= Franz Eck =

German violinist

Franz Eck (1776 – c. 1810) was a German violinist. His violin technique, acquired from the Mannheim school of playing in the court orchestra of Mannheim, was passed to his pupil Louis Spohr.

==Life==
Eck was born in Mannheim, baptised on 9 February 1776. His father Georg Eck was a horn-player in the court orchestra of the Elector Palatine in Mannheim; his brother Johann Friedrich, born in 1766, was a violinist and member of the court orchestra, described by Johann Friedrich Reichardt as "having all the qualities of a really great player—large tone, perfect intonation, taste and feeling".

Franz was a pupil of his brother. He entered the court orchestra of Munich about 1789; he left the city in 1801 because of a love-affair, and travelled in 1802 through Germany, gaining a great reputation as violinist. The Duke of Brunswick was at that time looking out for a master on the violin for Louis Spohr, then 18, in whose rising talent he took a lively interest, and he invited Eck to Brunswick so that Spohr would be his pupil. They set out on a tour to Russia, Spohr getting instruction at the places where the journey was broken, but otherwise profiting chiefly by hearing his master.

In his autobiography, Spohr speaks very highly of Eck as a violin-player. He describes his style as powerful without harshness, exhibiting a great variety of subtle and tasteful nuances, irreproachable in his execution of difficult passages, and altogether possessing a great and peculiar charm in performance. On the other hand, Eck was evidently an indifferent musician, unable to enter into the compositions of the great masters, and showing great incapacity in his own attempts at composition. That he was not ashamed to pass off unpublished compositions of his brother and other composers under his own name confirms the low estimate of his general character to be gathered from Spohr's narrative.

On arriving at St Petersburg in 1803 he met with great success, and was appointed solo violinist to the Court, but becoming involved in a scandalous affair, he fell into disgrace and was transported by the police over the Russian frontier. His health broke down and he became insane. After living for some time near Nancy, France, where his brother had settled, he appears to have died in a mental hospital in Bamberg in 1809 or 1810. Eck's importance in musical history rests mainly on the fact of his having been the master of Spohr, and thus having handed over to that great artist the traditions and principles of the celebrated Mannheim school of violin-playing.

Required action 1
Print the passage of the Franz Eck article from "Franz Eck (1776" up to and including "pupil Louis Spohr.", word for word.
Required action 2
In the Franz Eck article, what post was Eck given after arriving at St Petersburg?

Given information
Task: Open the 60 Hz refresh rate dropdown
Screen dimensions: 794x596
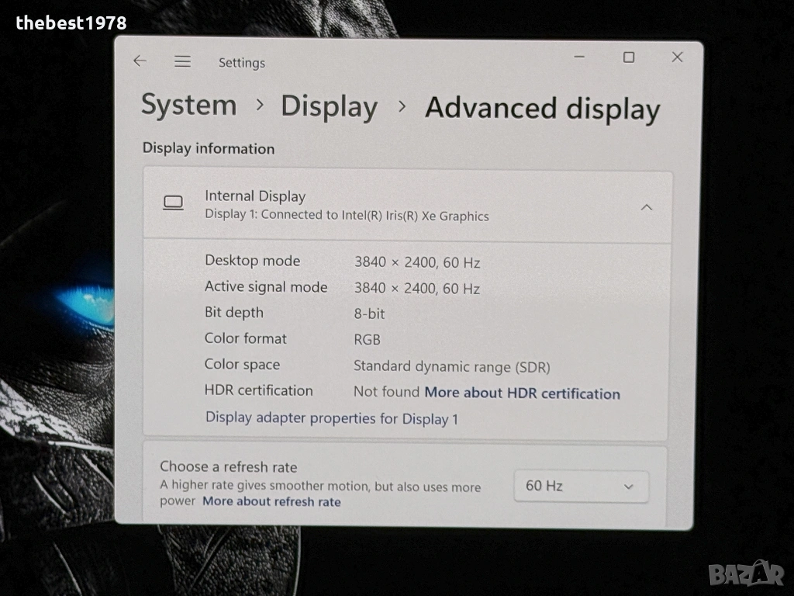Action: [581, 487]
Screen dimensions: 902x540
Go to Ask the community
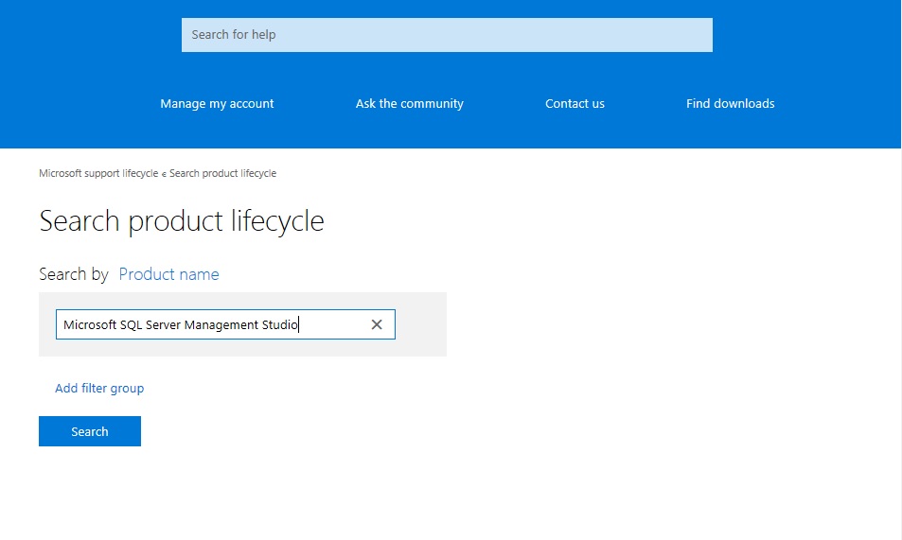tap(409, 104)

Final answer 1
Franz Eck (1776 – c. 1810) was a German violinist. His violin technique, acquired from the Mannheim school of playing in the court orchestra of Mannheim, was passed to his pupil Louis Spohr.

Final answer 2
He was appointed solo violinist to the Court.